##### ОТРЫВОК ДЛЯ ЧТЕНИЯ #####
Но давайте, хотя бы на примере Мотьки Светлова, обратимся к фактам. Точнее, не Мотьки, а тогда уже известного на весь Союз и даже за границей, хотя ему было только двадцать с гаком, Михаила Светлова, автора «Гренады».
«Киев… По городу расклеены афиши. Вечер поэтов. Вера Инбер, Михаил Светлов, Иосиф Уткин… Концертный зал переполнен. На стенах плакаты и лозунги на украинском языке…
— „Гренада“. Читает автор.
Бурные аплодисменты. Во время шума Светлов растерянно наклоняется:
— У меня там „мечтатель-хохол“… Скандал. Могут обидеться. Как думаешь, чем заменить?
Пожимаю плечами. Нашему поколению первых комсомольцев чужды чувства узкого национализма. Тем более Светлову, выросшему на Украине. Однако ему видней…
По напряженному выражению лица можно без труда определить, как он мучительно думает о злополучном слове. Вот он подходит к строфе, где „медлит с ответом, мечтатель-хохол“… С тревогой наблюдаю за ним…
Не моргнув глазом, Светлов читает:
Он медлит с ответом,
Мечтатель Вукол:
— Братишка, Гренаду
Я в книге нашел…
Уткин чуть не падает со стула».
##### ИСХОДНЫЕ ДАННЫЕ #####
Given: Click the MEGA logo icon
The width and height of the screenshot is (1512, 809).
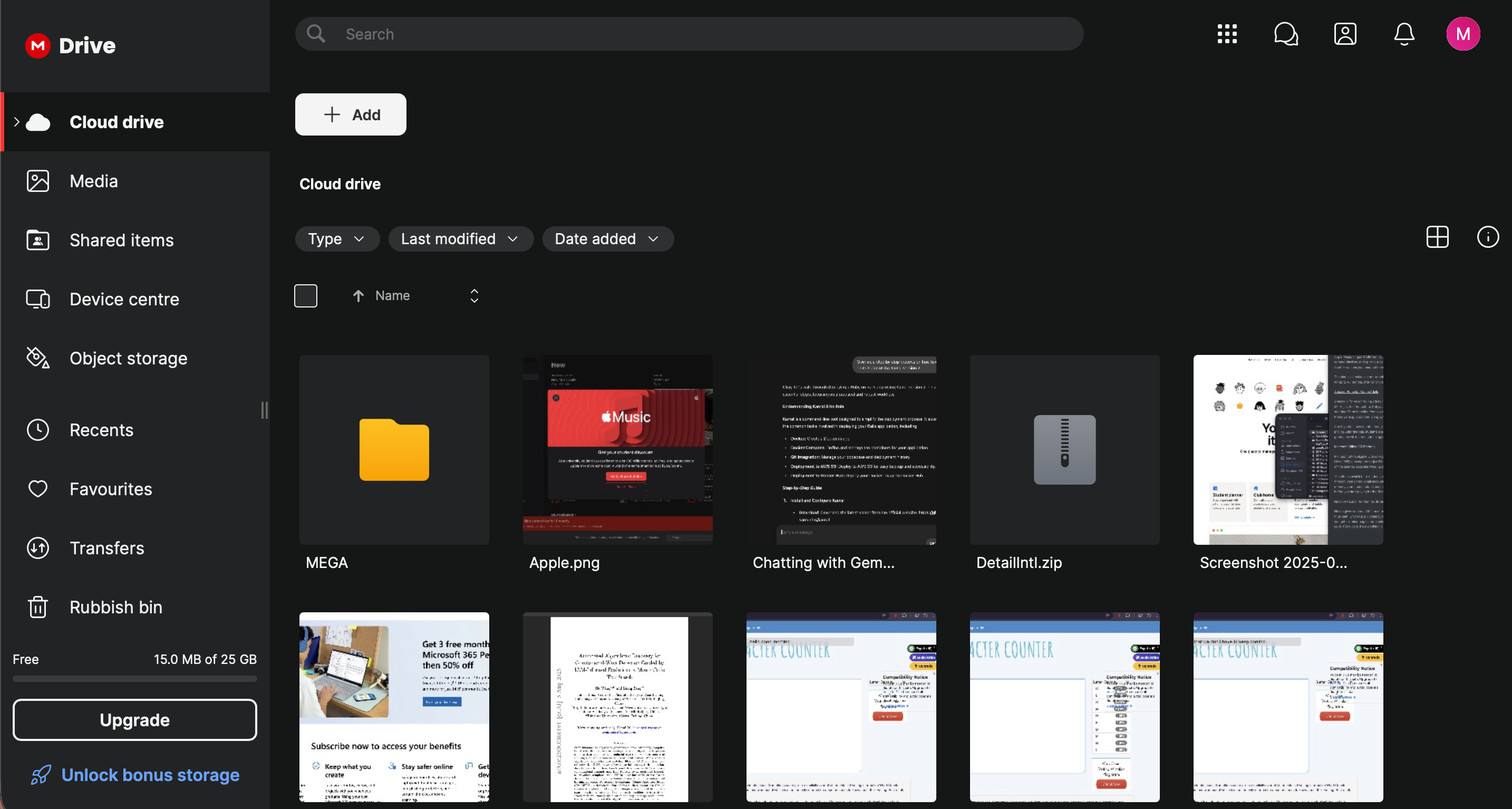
#####
ЗАДАНИЯ:
1/ Определите, соответствуют ли отрывку утверждения (a), (b) и (c), и подкрепите каждый ответ «да» или «нет» точной цитатой из него: (a) вечер поэтов проходил в Киеве; (b) концертный зал был полупустым; (c) Уткин упал со стула.
2/ Пожалуйста, перепишите из отрывка без изменений фрагмент между словами «Бурные аплодисменты. Во» и «думаешь, чем заменить?», включая их.
3/ На каком языке, согласно отрывку, были плакаты и лозунги на стенах концертного зала?
Опирайтесь только на отрывок.

ОТВЕТЫ К ЗАДАНИЯМ:
1/
(a) Да: «Киев… По городу расклеены афиши. Вечер поэтов.»
(b) Нет: «Концертный зал переполнен.»
(c) Нет: «Уткин чуть не падает со стула».

2/
Бурные аплодисменты. Во время шума Светлов растерянно наклоняется:
— У меня там „мечтатель-хохол“… Скандал. Могут обидеться. Как думаешь, чем заменить?

3/ На украинском языке.